**WHAT THE TASK ASKS**
No picture should appear in the copy. Transcribe exactly, and only, the lines from the one with "Task: Click the Messenger channel icon" through the last line of the data below.

++++++++++

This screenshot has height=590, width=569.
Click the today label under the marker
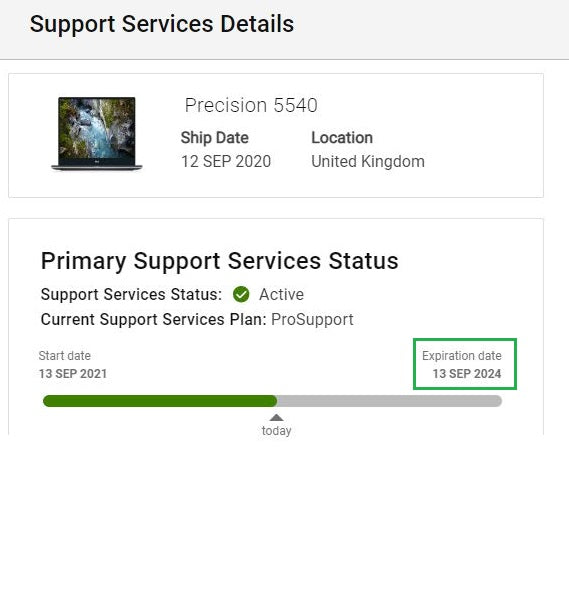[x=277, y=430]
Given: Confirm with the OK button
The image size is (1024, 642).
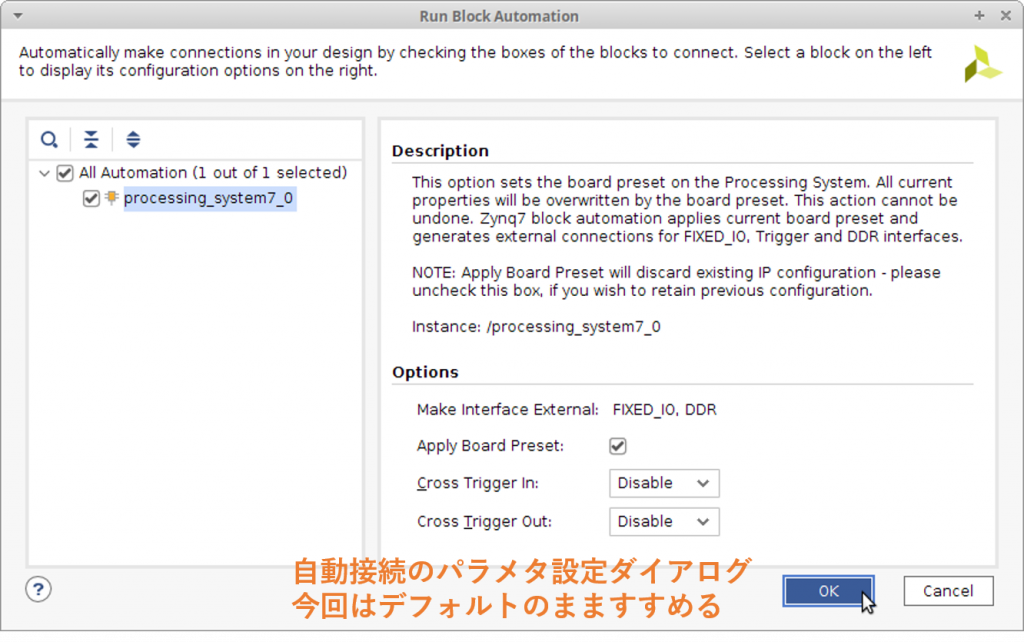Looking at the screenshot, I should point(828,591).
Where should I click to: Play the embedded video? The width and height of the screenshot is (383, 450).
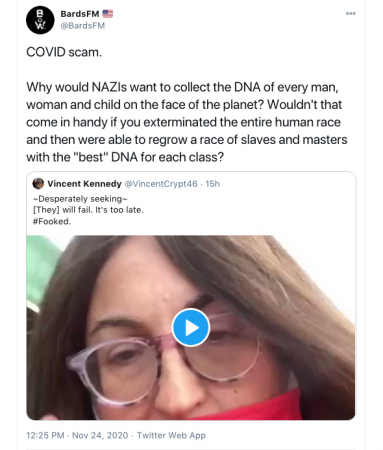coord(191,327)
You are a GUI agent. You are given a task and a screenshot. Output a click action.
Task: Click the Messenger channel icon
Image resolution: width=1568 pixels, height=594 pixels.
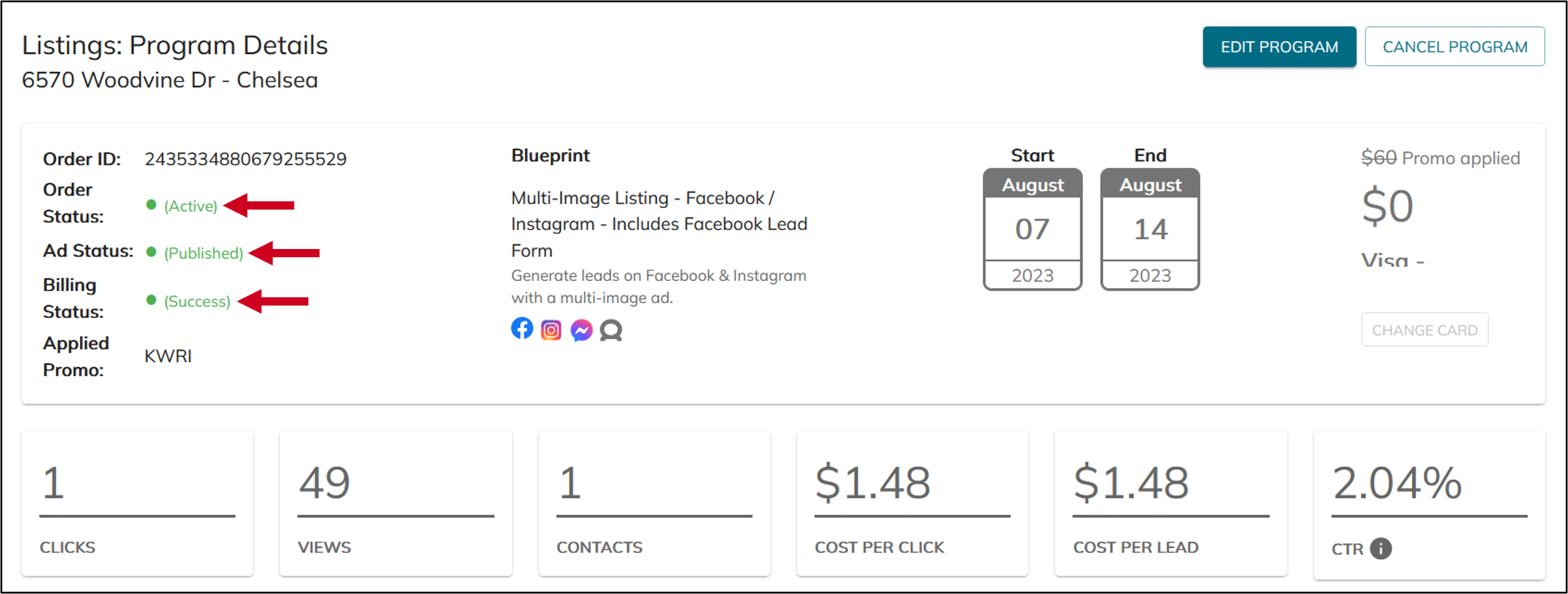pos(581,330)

++++++++++

**ANSWER BOX**
Task: Click the Messenger channel icon
Image resolution: width=1568 pixels, height=594 pixels.
pos(581,330)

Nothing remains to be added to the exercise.